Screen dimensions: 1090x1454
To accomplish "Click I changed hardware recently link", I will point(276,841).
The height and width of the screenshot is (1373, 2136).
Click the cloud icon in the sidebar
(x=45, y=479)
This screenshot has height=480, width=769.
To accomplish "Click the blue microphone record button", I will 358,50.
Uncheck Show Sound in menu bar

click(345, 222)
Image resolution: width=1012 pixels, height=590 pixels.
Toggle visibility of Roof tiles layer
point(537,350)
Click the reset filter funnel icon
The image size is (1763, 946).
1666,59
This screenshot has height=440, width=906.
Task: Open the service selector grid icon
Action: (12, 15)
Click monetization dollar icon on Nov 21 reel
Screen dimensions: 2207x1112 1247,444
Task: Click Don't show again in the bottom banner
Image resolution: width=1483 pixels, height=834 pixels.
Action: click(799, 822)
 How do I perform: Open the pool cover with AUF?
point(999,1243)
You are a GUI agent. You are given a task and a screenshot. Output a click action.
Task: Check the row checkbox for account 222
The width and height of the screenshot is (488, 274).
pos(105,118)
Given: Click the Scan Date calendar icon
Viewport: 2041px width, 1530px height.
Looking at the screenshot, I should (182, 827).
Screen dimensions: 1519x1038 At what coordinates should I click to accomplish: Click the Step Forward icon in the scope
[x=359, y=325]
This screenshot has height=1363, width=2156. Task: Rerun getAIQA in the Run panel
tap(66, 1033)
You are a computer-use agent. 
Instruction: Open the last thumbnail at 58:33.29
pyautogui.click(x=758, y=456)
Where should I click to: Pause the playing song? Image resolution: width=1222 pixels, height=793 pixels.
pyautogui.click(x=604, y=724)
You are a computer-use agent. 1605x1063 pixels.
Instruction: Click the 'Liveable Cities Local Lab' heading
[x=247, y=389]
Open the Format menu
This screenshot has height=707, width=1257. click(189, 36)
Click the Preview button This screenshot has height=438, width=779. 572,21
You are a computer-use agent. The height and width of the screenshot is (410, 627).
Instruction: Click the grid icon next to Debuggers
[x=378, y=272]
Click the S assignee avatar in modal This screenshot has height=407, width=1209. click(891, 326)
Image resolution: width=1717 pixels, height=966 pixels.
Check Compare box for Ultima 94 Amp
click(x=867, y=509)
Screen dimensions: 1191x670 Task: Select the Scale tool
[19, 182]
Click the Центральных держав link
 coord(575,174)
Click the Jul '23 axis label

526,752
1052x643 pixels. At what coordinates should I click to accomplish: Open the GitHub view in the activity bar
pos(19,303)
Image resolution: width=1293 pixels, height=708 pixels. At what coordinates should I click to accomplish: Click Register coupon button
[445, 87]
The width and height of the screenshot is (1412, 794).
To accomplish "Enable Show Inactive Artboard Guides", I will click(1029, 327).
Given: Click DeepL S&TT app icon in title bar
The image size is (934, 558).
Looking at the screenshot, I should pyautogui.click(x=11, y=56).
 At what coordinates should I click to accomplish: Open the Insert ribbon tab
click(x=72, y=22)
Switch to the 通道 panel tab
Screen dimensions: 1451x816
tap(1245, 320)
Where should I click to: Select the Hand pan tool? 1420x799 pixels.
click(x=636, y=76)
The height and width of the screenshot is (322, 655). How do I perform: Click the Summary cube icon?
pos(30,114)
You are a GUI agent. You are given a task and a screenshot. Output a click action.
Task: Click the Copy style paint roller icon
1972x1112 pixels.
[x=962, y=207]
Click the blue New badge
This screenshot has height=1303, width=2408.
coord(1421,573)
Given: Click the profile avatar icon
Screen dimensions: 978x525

··········

Return all of the above records exactly, leaving no line out.

Screen dimensions: 1090x1454
To accomplish "Click I changed hardware recently link", I will point(276,841).
The height and width of the screenshot is (1373, 2136).
Click the cloud icon in the sidebar
(x=45, y=479)
This screenshot has height=480, width=769.
To accomplish "Click the blue microphone record button", I will 358,50.
Uncheck Show Sound in menu bar

click(345, 222)
Image resolution: width=1012 pixels, height=590 pixels.
Toggle visibility of Roof tiles layer
point(537,350)
Click the reset filter funnel icon
The image size is (1763, 946).
1666,59
This screenshot has height=440, width=906.
Task: Open the service selector grid icon
Action: (12, 15)
Click monetization dollar icon on Nov 21 reel
Screen dimensions: 2207x1112 1247,444
Task: Click Don't show again in the bottom banner
Image resolution: width=1483 pixels, height=834 pixels.
Action: click(799, 822)
 How do I perform: Open the pool cover with AUF?
point(999,1243)
You are a GUI agent. You are given a task and a screenshot. Output a click action.
Task: Check the row checkbox for account 222
The width and height of the screenshot is (488, 274).
pos(105,118)
Given: Click the Scan Date calendar icon
Viewport: 2041px width, 1530px height.
Looking at the screenshot, I should (182, 827).
Screen dimensions: 1519x1038 At what coordinates should I click to accomplish: Click the Step Forward icon in the scope
[x=359, y=325]
This screenshot has height=1363, width=2156. Task: Rerun getAIQA in the Run panel
tap(66, 1033)
You are a computer-use agent. 
Instruction: Open the last thumbnail at 58:33.29
pyautogui.click(x=758, y=456)
Where should I click to: Pause the playing song? Image resolution: width=1222 pixels, height=793 pixels.
pyautogui.click(x=604, y=724)
You are a computer-use agent. 1605x1063 pixels.
Instruction: Click the 'Liveable Cities Local Lab' heading
[x=247, y=389]
Open the Format menu
This screenshot has height=707, width=1257. click(189, 36)
Click the Preview button This screenshot has height=438, width=779. 572,21
You are a computer-use agent. The height and width of the screenshot is (410, 627).
Instruction: Click the grid icon next to Debuggers
[x=378, y=272]
Click the S assignee avatar in modal This screenshot has height=407, width=1209. click(891, 326)
Image resolution: width=1717 pixels, height=966 pixels.
Check Compare box for Ultima 94 Amp
click(x=867, y=509)
Screen dimensions: 1191x670 Task: Select the Scale tool
[19, 182]
Click the Центральных держав link
 coord(575,174)
Click the Jul '23 axis label

526,752
1052x643 pixels. At what coordinates should I click to accomplish: Open the GitHub view in the activity bar
pos(19,303)
Image resolution: width=1293 pixels, height=708 pixels. At what coordinates should I click to accomplish: Click Register coupon button
[445, 87]
The width and height of the screenshot is (1412, 794).
To accomplish "Enable Show Inactive Artboard Guides", I will click(1029, 327).
Given: Click DeepL S&TT app icon in title bar
The image size is (934, 558).
Looking at the screenshot, I should pyautogui.click(x=11, y=56).
 At what coordinates should I click to accomplish: Open the Insert ribbon tab
click(x=72, y=22)
Switch to the 通道 panel tab
Screen dimensions: 1451x816
tap(1245, 320)
Where should I click to: Select the Hand pan tool? 1420x799 pixels.
click(x=636, y=76)
The height and width of the screenshot is (322, 655). How do I perform: Click the Summary cube icon?
pos(30,114)
You are a GUI agent. You are given a task and a screenshot. Output a click action.
Task: Click the Copy style paint roller icon
1972x1112 pixels.
[x=962, y=207]
Click the blue New badge
This screenshot has height=1303, width=2408.
coord(1421,573)
Given: Click the profile avatar icon
Screen dimensions: 978x525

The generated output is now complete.